II. The purposes of this organization shall be the same as those of the National Speleological Society, namely, to promote interest in and advance in any and all means the study and science of speleology; the protection of caves and their natural contents; and to promote fellowship among those interested therein, with the additional purpose of organizing NSS members in the Mid Ohio Valley, to better promote the objectives of the NSS.
III. Executive Committee
(1) The Grotto shall be governed by an Executive Committee made up of the following officers, all members of the NSS, and elected annually for one-year terms as provided in the bylaws:
(a) President
(b) Vice-President
(c) Secretary
(d) Treasurer
(e) One member at large(2) The Executive Committee shall have complete power to manage the business, to raise funds in any manner not inconsistent with the policies of the NSS, and to perform all other necessary functions.
(3) Decisions or actions of the Executive Committee may be overruled by a two-third majority vote of the members.
IV. Executive Committee Meetings
(1) Executive Committee and general meetings shall be held at such times and places as are determined by the Committee.
(2) A quorum in the Executive Committee is a majority of its members.
V. Full membership is limited to members of the NSS.
Vl. The Constitution and Bylaws of the National Speleological Society shall be binding on the grotto. Any action inconsistent therewith shall be null and void.
VII. The grotto is a non profit organization. No part of the net earnings of the group shall inure to the benefit of or be distributable to its members, trustees, officers, or other private persons, except that the grotto shall be authorized and empowered to pay reasonable compensation for services rendered and to make payments and distribution in furtherance of the purposes set forth in the constitution of the grotto. No substantial part of the activities of the grotto shall be the carrying on of propaganda, or otherwise attempting to influence legislation, and the grotto shall not participate in, intervene in (including the publishing or distribution of statements) any political campaign on behalf of any candidate for public office.
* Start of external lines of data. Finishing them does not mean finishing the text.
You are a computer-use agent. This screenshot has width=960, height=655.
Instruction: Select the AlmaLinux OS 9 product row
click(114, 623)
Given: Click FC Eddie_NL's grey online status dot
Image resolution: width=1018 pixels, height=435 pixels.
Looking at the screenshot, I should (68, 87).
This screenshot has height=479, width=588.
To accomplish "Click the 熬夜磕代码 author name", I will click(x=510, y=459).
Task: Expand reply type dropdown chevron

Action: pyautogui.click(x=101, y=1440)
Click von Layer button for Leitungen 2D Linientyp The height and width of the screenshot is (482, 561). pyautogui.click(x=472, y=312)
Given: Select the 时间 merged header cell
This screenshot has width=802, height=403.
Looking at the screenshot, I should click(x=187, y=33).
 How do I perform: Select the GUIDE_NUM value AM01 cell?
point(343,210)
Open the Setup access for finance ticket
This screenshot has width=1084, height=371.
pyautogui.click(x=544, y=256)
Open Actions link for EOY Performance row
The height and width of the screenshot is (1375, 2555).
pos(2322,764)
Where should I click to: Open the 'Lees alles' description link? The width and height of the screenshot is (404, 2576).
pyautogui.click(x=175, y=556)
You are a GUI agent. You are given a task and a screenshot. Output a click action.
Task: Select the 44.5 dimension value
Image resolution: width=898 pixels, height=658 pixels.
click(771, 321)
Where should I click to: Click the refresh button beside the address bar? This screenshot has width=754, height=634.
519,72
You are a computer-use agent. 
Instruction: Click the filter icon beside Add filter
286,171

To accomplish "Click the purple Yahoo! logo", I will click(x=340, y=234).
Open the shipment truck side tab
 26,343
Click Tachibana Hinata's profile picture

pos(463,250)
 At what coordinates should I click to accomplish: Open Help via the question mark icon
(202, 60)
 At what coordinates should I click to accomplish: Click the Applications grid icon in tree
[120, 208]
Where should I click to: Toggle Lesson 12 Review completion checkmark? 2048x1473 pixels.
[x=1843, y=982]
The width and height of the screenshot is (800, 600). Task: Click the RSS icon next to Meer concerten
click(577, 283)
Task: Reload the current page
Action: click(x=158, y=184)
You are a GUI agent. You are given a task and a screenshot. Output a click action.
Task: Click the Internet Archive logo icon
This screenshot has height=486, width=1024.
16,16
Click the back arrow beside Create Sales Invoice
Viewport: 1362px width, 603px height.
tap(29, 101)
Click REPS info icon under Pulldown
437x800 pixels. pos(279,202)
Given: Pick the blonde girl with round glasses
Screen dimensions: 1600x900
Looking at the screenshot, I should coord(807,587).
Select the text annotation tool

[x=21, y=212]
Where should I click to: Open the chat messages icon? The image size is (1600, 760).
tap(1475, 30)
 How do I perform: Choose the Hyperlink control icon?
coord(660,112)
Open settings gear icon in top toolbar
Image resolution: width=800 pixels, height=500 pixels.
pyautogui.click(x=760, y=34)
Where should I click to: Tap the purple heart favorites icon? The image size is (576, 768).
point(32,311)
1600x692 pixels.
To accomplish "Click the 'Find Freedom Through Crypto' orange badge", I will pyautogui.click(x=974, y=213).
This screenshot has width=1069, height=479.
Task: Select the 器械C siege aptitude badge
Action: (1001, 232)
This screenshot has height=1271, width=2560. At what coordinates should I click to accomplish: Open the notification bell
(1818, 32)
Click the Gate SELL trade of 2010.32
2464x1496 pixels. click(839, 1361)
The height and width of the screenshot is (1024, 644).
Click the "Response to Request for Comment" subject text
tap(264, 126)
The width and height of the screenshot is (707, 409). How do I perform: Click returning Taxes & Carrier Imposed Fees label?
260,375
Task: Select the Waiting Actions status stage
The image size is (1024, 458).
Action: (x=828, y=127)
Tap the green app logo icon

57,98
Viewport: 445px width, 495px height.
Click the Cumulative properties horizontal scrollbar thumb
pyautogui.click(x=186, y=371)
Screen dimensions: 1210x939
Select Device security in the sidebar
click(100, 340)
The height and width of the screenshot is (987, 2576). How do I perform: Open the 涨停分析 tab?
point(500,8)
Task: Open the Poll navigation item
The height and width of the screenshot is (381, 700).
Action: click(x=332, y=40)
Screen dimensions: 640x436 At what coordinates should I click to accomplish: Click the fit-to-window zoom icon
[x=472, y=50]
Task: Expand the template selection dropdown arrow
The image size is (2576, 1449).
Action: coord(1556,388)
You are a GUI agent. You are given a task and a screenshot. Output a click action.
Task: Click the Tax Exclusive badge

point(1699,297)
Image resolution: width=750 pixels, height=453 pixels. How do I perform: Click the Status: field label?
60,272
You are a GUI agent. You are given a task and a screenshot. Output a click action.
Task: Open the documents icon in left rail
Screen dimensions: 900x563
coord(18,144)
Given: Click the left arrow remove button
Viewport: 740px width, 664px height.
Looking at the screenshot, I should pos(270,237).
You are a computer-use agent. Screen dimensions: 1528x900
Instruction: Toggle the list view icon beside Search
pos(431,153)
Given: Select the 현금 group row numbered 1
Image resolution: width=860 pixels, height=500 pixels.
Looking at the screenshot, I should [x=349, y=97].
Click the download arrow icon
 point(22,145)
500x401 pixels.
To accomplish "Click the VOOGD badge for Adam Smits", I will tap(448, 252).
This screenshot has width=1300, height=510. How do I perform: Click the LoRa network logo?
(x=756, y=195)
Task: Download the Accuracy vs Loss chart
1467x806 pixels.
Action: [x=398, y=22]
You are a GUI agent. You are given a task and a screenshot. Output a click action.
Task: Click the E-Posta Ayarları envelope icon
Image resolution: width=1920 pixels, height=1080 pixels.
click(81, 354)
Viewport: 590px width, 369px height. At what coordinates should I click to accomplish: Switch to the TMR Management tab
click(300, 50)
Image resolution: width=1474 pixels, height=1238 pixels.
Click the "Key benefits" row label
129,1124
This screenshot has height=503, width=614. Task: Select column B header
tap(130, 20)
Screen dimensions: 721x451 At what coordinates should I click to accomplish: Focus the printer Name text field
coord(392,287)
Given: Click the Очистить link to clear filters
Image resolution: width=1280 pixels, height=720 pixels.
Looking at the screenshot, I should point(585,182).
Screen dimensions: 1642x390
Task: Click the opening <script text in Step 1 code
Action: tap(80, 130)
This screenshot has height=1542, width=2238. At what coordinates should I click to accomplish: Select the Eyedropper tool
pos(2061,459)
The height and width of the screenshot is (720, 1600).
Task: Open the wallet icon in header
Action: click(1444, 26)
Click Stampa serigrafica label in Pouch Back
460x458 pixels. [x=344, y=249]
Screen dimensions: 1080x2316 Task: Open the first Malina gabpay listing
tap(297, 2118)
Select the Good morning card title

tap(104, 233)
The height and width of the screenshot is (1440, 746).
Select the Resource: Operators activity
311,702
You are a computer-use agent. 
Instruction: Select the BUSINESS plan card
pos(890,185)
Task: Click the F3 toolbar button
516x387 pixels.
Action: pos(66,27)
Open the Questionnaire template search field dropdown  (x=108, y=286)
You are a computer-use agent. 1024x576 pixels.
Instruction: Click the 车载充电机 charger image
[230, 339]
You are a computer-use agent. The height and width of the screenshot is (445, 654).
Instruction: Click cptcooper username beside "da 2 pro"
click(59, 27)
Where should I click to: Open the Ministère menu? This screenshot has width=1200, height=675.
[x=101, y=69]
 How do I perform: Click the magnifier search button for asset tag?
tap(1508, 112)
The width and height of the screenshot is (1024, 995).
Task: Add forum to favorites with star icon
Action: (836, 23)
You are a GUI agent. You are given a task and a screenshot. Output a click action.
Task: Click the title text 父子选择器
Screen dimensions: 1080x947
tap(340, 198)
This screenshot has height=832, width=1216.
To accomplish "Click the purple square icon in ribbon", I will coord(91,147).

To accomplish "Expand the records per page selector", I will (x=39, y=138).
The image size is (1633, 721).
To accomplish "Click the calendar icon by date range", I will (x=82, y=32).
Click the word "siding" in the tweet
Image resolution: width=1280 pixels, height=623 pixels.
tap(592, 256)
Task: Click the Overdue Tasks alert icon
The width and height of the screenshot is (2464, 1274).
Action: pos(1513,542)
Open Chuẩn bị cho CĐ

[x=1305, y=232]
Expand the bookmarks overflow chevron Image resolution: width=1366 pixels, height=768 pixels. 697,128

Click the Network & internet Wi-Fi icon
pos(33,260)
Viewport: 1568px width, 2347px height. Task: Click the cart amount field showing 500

Notwithstanding any other provision of these bylaws, the group shall not carry on any other activities not permitted to be carried on (a) by a corporation exempt from federal income tax under Section 501( c) (3) of the Internal Revenue Code of 1954 (or the corresponding provision of any future U.S. Internal Revenue law) or (b) by a corporation, contributions to which are deductible under Section 170 ( c) (2) of the Internal Revenue Code of 1954 (or the corresponding provision of any future U.S. Internal Revenue Law).
VIII. In the event of dissolution of the grotto,
(1) Any NSS property held by the grotto shall revert to the NSS.
(2) All assets remaining after meeting outstanding liabilities shall be assigned to the NSS. However, if the named recipient is not then in existence or is no longer a qualified distributee, or unwilling or unable to accept the distribution, the assets of this organization shall be distributed to a fund, foundation, or corporation organized and operated exclusively for the purposes specified in Section 501 ( c)(3) or the Internal Revenue Code of 1954 (or the corresponding provision of any future U.S. Internal Revenue law).
IX. Amendments to this constitution may be proposed either by the Executive Committee or by a petition of ten percent of the members in good standing. Adoption of the amendments shall require a two-thirds vote of the members voting, either in person or by absentee ballot, provided that notice of the meeting and the content of the amendments shall have been announced to the membership at least thirty days prior to the time at which the vote will be taken.